What you will do
How many lines in these records hold the string "computer"? State only that number.
/---
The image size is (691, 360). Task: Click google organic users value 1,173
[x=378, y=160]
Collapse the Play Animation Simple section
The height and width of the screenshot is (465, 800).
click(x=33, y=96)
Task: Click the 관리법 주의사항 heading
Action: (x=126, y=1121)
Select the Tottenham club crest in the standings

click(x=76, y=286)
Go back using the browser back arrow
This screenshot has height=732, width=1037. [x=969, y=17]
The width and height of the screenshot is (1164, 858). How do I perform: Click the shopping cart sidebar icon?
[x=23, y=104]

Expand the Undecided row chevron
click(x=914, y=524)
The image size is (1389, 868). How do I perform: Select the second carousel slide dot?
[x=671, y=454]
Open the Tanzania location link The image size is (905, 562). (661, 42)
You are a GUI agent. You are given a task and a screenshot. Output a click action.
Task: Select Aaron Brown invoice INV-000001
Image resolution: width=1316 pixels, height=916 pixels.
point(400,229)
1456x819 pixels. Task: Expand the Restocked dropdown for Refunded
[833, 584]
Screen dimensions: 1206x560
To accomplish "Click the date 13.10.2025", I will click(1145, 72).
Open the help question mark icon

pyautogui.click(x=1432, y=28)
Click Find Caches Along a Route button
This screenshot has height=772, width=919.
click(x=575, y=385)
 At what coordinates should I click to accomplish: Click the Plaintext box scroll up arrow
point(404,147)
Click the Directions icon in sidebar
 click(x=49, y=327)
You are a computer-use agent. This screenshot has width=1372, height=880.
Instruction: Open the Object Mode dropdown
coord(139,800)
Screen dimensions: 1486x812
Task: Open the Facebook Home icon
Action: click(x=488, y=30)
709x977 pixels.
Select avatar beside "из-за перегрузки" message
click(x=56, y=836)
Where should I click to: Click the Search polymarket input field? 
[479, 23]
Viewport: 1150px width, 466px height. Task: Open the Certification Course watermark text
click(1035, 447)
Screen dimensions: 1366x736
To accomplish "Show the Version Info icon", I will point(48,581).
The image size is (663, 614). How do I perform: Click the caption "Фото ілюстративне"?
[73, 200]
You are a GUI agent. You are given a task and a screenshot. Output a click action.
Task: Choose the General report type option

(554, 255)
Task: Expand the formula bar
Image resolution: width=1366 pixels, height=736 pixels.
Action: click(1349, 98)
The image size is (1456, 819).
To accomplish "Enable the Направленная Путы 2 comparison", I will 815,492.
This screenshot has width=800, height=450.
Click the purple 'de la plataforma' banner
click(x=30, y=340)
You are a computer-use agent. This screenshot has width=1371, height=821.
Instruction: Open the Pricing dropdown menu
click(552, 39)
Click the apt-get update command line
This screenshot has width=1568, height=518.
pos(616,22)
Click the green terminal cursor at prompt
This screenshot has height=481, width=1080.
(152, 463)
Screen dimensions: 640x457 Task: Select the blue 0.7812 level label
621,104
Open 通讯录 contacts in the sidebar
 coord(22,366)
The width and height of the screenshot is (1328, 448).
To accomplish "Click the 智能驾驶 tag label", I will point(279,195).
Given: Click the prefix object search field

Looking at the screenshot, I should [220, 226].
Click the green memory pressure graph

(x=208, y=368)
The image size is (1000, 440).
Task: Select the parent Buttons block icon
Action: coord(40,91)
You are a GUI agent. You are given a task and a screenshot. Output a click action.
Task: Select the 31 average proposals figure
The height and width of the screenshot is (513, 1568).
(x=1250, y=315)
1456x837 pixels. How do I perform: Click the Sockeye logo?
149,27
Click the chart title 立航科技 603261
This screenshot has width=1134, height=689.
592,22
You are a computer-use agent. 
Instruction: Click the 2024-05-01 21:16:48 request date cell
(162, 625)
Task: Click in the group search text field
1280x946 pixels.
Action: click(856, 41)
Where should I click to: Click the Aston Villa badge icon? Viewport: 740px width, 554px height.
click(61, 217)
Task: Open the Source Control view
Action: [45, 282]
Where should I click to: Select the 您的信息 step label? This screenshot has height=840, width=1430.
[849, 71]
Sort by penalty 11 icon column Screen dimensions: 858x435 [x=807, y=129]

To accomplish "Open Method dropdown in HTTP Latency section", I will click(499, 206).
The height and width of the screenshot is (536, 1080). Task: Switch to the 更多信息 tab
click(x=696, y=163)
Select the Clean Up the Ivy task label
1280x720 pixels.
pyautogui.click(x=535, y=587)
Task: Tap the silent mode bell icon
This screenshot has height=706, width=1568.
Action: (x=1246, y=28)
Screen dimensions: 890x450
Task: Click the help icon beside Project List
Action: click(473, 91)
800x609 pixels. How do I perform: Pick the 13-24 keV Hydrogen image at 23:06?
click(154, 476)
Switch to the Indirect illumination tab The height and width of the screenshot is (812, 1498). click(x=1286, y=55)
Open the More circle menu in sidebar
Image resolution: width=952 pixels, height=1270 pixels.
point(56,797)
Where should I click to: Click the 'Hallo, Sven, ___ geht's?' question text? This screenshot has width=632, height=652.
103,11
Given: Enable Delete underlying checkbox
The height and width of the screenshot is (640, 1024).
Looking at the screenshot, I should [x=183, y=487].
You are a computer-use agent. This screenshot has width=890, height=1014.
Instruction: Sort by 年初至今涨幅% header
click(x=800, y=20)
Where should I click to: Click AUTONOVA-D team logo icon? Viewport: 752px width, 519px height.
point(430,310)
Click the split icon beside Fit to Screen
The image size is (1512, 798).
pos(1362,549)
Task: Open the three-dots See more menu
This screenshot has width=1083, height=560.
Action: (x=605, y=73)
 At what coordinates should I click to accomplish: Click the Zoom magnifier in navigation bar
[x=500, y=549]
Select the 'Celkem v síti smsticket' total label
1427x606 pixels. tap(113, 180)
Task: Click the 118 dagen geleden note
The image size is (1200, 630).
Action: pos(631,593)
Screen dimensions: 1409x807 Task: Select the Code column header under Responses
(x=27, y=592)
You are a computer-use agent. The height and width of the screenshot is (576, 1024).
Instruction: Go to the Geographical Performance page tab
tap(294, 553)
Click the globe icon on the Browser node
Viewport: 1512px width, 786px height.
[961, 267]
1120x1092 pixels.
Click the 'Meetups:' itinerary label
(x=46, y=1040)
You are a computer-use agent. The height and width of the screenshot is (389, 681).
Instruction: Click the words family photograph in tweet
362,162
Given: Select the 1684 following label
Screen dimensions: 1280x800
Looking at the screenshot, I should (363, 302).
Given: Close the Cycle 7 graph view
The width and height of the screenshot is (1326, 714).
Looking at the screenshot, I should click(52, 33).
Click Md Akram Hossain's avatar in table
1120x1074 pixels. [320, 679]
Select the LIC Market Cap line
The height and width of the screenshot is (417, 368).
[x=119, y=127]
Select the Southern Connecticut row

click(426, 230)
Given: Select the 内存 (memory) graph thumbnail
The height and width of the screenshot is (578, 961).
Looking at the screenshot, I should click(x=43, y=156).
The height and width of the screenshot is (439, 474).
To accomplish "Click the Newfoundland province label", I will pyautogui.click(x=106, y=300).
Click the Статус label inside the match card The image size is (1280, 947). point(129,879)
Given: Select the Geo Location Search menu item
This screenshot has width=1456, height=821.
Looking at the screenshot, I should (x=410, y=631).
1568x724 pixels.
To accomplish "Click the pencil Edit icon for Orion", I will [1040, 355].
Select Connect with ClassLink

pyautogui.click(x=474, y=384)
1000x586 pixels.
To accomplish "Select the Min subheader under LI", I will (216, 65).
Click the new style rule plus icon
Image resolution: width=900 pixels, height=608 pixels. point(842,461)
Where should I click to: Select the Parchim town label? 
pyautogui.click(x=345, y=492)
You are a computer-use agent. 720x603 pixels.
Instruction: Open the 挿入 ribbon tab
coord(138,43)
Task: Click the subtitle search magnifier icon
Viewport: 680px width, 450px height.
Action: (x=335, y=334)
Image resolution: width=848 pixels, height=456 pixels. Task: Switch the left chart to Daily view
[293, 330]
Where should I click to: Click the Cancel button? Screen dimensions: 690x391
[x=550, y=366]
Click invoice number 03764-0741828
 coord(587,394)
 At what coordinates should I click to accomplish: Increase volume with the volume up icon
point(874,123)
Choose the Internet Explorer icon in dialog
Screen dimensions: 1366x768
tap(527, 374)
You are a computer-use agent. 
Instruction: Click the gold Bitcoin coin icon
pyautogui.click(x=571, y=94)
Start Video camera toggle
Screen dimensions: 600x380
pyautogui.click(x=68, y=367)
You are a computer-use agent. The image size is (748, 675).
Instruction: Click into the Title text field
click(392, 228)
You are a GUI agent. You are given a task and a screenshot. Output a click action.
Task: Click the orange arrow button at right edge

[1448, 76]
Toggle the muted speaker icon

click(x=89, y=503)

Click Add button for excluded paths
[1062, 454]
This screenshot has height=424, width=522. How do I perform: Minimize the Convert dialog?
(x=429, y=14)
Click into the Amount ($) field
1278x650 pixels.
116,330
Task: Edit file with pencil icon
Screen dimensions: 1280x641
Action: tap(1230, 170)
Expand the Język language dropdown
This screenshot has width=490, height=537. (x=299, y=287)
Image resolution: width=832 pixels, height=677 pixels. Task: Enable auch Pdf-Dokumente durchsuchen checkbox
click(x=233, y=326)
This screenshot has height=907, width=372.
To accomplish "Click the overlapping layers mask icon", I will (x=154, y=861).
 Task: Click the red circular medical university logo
\---
Result of this exercise
9